Первые встречи с новыми коллегами отнюдь не отличались теплотой. Когда пришел Бычевский, Говоров сидел за столом, нервно сжимая кулаки, на Бычевского поглядел мимоходом, сердито. Лицо бледное, слегка одутловатое, усы тщательно подстрижены, аккуратный пробор в темных с проседью волосах, на висках крупные родинки. Бычевский докладывал о состоянии оборонительных укреплений. Доклад мало обнадеживающий: была тяжелая зима, многие траншеи развалились, в блиндажах полно воды, у бойцов нет сил восстанавливать минные поля. А гражданское население начиная с декабря не участвует в фортификационных работах. Большинство специализированных понтонных частей погибло у Невской Дубровки. Говоров слушал, не перебивая, не задавая вопросов, а в конце доклада стукнул по столу кулаком и тихо, так что едва было слышно, сказал только одно слово: «Бездельник!»
Бычевский давно знал, что на долю саперов чаще выпадает кнут, нежели пряник. Но это уже слишком! «А вы знаете, товарищ командующий, – сказал он резко, – что у нас на фронте люди, которые бревно поднять не могут? Вы знаете, что такое дистрофия?»
Слова рвались из уст Бычевского. Говоров слушал молча, потом встал, когда Бычевский высказался, прошелся по кабинету и тихо сказал своим глубоким, низким голосом: «Генерал, у вас нервы расстроены. Идите пока, успокойтесь и приходите через полчаса. У нас еще много работы».
Оказалось, «бездельник» – любимый эпитет у Говорова. Он его употреблял не в полном смысле этого слова, а просто по привычке, со времен молодости, когда его учениками были дети состоятельных родителей. Потом он всю жизнь это слово повторял.
В Ленинграде Говоров с самого начала сосредоточил внимание на артиллерии, на контрбатарейной борьбе против осадных орудий немцев, которые день за днем сильно обстреливали город. Жданов советовался в конце марта с ленинградским командующим артиллерией генералом Одинцовым о переходе батарей от оборонительных к наступательным действиям. Жданов чувствовал: если батареи будут лишь обороняться, лишь отвечать на огонь врага, немцы постепенно разрушат город. И он хотел знать, каким образом советские орудия могли бы перехватить инициативу. Одинцов объяснил, что для этого требуется больше орудий, больше самолетов, способных обнаруживать артиллерию противника, и гораздо больше снарядов. Для того чтобы в месяц уничтожить 10–12 батарей, необходимо 15 тысяч снарядов, а пока что, при оборонительной тактике, уходило 800–1000. При поддержке Говорова создали 2 части воздушного наблюдения, а количество снарядов увеличили до 5000 в месяц.

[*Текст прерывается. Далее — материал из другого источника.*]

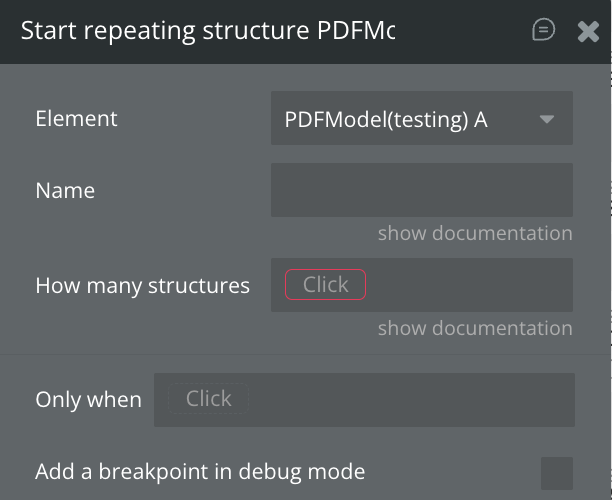Show documentation for the Name field

[475, 233]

Говоров объяснил однажды свой главный принцип: это «исключительно точные контрбатарейные удары по вражеской артиллерии». Орудия Говорова не ждали, пока немцы начнут огонь, а систематически стремились разрушать их огневые позиции одну за другой[199].
Говоров принял радикальное решение. Познакомившись с историей плацдарма на Невской Дубровке, который обошелся так дорого, он коротко заметил: «Что там можно ожидать, только кровавую баню. Поскорей надо перевести людей на правый берег».

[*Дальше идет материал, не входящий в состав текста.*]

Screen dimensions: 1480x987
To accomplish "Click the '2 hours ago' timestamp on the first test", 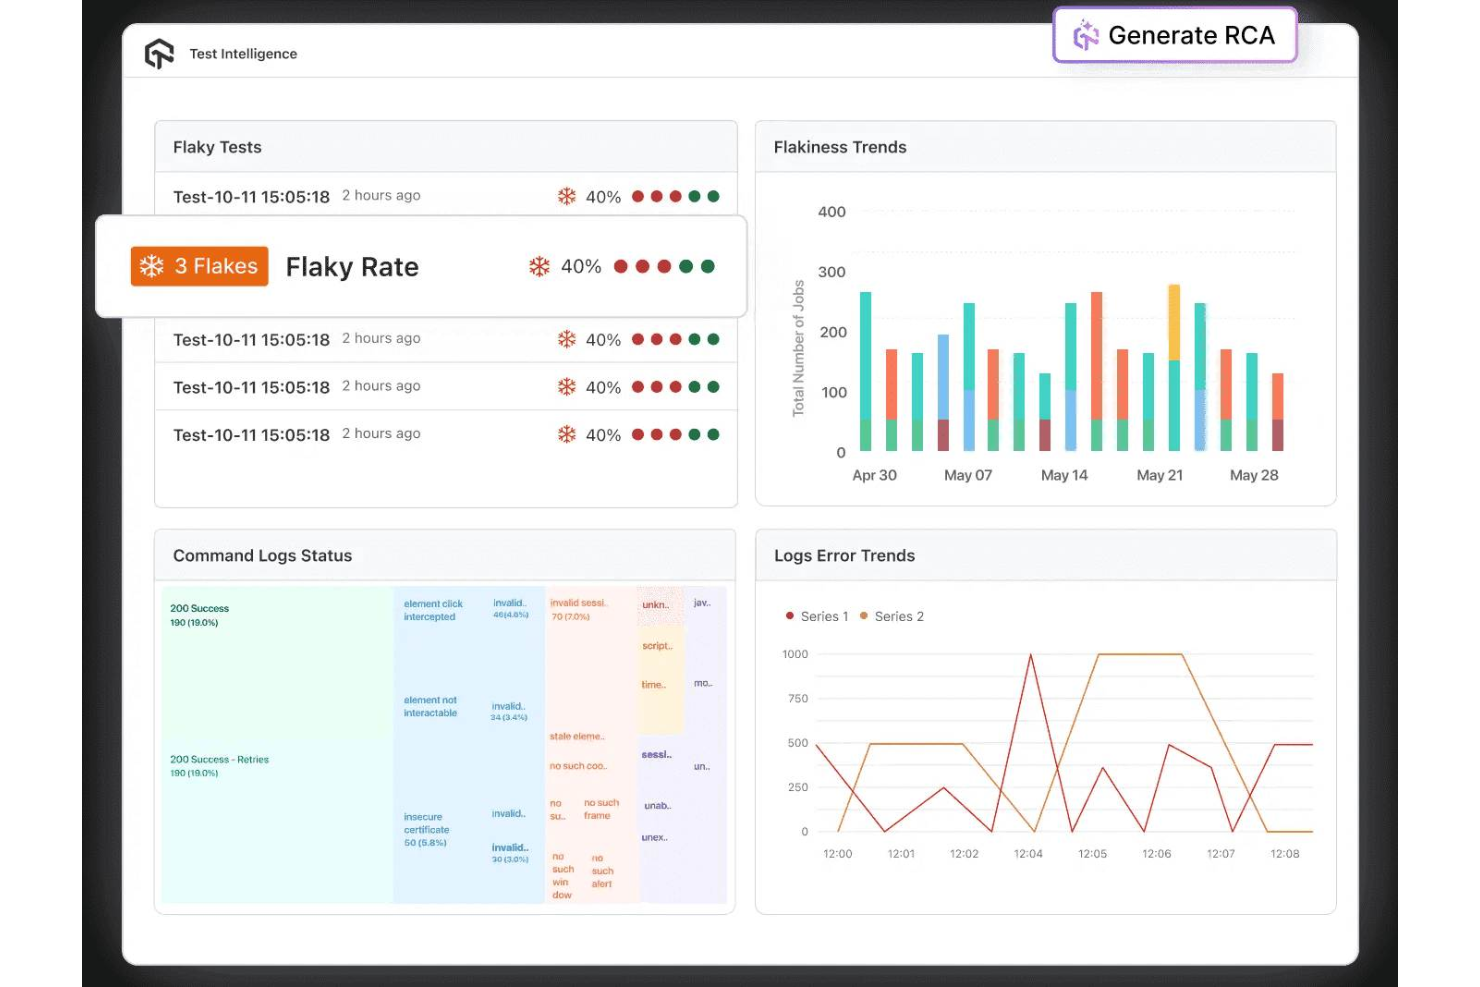I will 381,195.
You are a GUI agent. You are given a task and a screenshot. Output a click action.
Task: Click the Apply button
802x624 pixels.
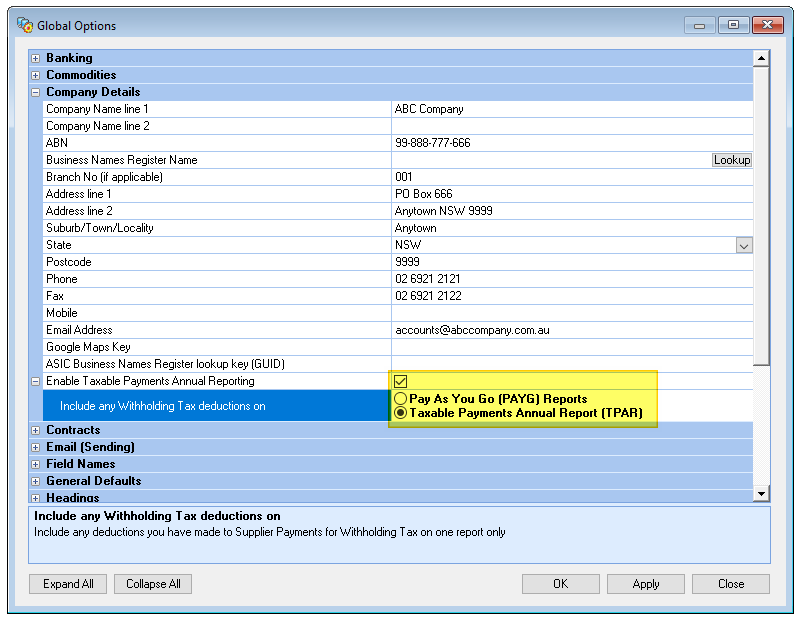click(x=646, y=584)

Он добился согласия Жданова и к 27 апреля вывел 86-ю стрелковую дивизию с участка земли, который она удерживала с сентября 1941 года, находясь под снарядами в «котле». Эти действия не одобрили в Ленинграде: там очень гордились этим политым кровью участком. Павел Лукницкий пришел в отчаяние, когда 1 мая узнал – а это была великая тайна, – что немцы якобы успешно атаковали этот крохотный плацдарм. А ведь прежде 86-я дивизия рвалась в бой с возгласами: «Умрем, но не сдадимся!» Лукницкий содрогнулся при мысли о потоках крови, пролитой за этот пятачок на южном берегу Невы, о надеждах, что он явится тем клином, который расколет фронт немцев. Семь месяцев продолжались бои. В какой-то момент лишь 10–15 километров отделяло Невский пятачок от Волховского фронта.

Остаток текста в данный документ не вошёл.